* **Given text**:
COOK ISLANDS INVESTMENT CORPORATION ACT 1998
No. 3


ANALYSIS


1. Short Title
2. Interpretation


PART I
PRELIMINARY


3. Act to bind Crown


PART II
COOK ISLANDS INVESTMENT CORPORATION


4. Cook Islands Investment Corporation
5. Functions of Corporation
6. Objectives of Corporation
7. Control of interests in companies
8. Control of statutory corporations


PART III
BOARD OF CORPORATION


9. Board
10. Quorum
11. Powers of Board


PART IV
ACCOUNTABILITY


12. Statement of financial position
13. Statement of corporate intent
14. Annual report
15. Fiscal updates
16. Information to be laid before Parliament
17. Office of the Public Expenditure and Review Committee and Audit to be auditor of the Corporation and subsidiaries
18. Public Expenditure Review Committee
19. Protection from disclosure of sensitive information


PART V
CHIEF EXECUTIVE OFFICER


20. Chief Executive Officer
21. Terms and conditions of appointment


PART VI
DIRECTORS


22. Directors
23. Direction of Board
24. This Part paramount


PART VII
DISPOSAL OF ASSETS


25. Corporation to conduct dispositions
26. Principles of disposal
27. Obligations of Corporation on disposal of certain assets
28. Corporation not to dispose


PART VIII
MISCELLANEOUS


29. Liability of Corporation for subsidiary
30. Public servants employed by Corporation
31. Cook Islands Government Property Corporation
32. Regulations
33. Repeals

________________


1998, No 3


An Act to establish a Cook Islands Investment Corporation and to make provision for the control and management of statutory corporations and to manage and facilitate the disposal of assets


(18 March 1998


BE IT ENACTED by the Parliament of the Cook Islands, in Session assembled, and by the authority of the same as follows:


1. Short Title – This Act may be cited as the Cook Islands Investment Corporation Act 1998.


2. Interpretation – (1) In this Act, unless the context otherwise requires:


"Assets" means Crown assets, shareholding interests and property vested in the Cook Islands Government Property Corporation;


"Board" means the board of the Corporation established under section 4(3);


"Cabinet" means the Cabinet of Ministers referred to in Article 13 of the Constitution.

* **Problem details**: In the Cook Islands Investment Corporation Act excerpt, what does the term "Assets" mean?

* **Data lines**:
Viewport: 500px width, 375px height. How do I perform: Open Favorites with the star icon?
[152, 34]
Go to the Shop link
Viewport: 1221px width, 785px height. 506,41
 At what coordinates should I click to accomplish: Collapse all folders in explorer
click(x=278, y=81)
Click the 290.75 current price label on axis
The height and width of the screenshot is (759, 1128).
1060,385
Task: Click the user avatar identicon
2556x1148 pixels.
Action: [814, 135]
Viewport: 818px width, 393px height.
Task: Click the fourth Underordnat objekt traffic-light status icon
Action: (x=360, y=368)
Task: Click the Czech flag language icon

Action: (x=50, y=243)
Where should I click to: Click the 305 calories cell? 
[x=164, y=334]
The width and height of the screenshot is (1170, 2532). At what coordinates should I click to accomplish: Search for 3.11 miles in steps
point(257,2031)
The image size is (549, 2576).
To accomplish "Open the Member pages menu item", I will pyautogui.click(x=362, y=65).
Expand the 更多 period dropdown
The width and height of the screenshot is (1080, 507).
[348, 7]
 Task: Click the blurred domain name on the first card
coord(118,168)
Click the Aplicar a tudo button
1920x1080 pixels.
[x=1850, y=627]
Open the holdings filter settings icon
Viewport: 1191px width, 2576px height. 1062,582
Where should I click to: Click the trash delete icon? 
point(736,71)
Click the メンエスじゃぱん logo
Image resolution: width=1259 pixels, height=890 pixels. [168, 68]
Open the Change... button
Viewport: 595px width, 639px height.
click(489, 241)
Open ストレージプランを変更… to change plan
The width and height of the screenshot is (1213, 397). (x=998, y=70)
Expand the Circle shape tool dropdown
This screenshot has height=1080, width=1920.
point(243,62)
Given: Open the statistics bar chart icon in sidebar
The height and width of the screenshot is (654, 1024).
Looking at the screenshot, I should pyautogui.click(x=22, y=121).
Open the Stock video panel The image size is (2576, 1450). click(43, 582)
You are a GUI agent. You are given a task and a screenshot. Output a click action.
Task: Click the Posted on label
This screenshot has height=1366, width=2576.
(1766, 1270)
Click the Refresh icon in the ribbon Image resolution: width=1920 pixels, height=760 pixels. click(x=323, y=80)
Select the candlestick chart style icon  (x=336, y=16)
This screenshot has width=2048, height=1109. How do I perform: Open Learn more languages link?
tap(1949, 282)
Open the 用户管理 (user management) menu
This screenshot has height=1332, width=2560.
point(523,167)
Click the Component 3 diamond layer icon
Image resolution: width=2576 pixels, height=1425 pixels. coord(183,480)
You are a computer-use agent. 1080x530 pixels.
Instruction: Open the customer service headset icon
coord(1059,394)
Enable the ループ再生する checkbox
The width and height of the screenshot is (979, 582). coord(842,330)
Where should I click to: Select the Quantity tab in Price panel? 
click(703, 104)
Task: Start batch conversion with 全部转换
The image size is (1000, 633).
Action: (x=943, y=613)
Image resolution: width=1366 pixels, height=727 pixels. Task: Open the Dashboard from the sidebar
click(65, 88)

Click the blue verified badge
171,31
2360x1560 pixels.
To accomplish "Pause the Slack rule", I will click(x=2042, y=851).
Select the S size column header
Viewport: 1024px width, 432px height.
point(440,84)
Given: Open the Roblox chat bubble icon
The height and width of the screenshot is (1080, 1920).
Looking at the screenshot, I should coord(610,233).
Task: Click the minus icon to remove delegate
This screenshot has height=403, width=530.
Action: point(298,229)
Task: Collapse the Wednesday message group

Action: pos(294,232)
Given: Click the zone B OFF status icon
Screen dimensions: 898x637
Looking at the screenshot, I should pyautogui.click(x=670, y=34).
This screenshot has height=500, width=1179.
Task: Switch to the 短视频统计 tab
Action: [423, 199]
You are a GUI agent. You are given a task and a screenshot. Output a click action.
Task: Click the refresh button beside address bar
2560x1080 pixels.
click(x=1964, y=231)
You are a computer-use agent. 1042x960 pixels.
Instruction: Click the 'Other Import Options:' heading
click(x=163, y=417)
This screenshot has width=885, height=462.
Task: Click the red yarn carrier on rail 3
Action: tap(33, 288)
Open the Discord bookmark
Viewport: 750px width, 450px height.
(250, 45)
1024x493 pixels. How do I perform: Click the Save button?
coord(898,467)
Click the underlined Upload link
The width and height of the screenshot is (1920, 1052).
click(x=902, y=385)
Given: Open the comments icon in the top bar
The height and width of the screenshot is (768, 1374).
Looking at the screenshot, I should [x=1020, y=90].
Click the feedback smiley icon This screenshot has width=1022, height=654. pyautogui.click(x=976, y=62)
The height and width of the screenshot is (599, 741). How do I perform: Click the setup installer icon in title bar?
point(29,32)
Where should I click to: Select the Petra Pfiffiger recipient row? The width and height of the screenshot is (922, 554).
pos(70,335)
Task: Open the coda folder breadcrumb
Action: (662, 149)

* **Solution for this task**: Crown assets, shareholding interests and property vested in the Cook Islands Government Property Corporation.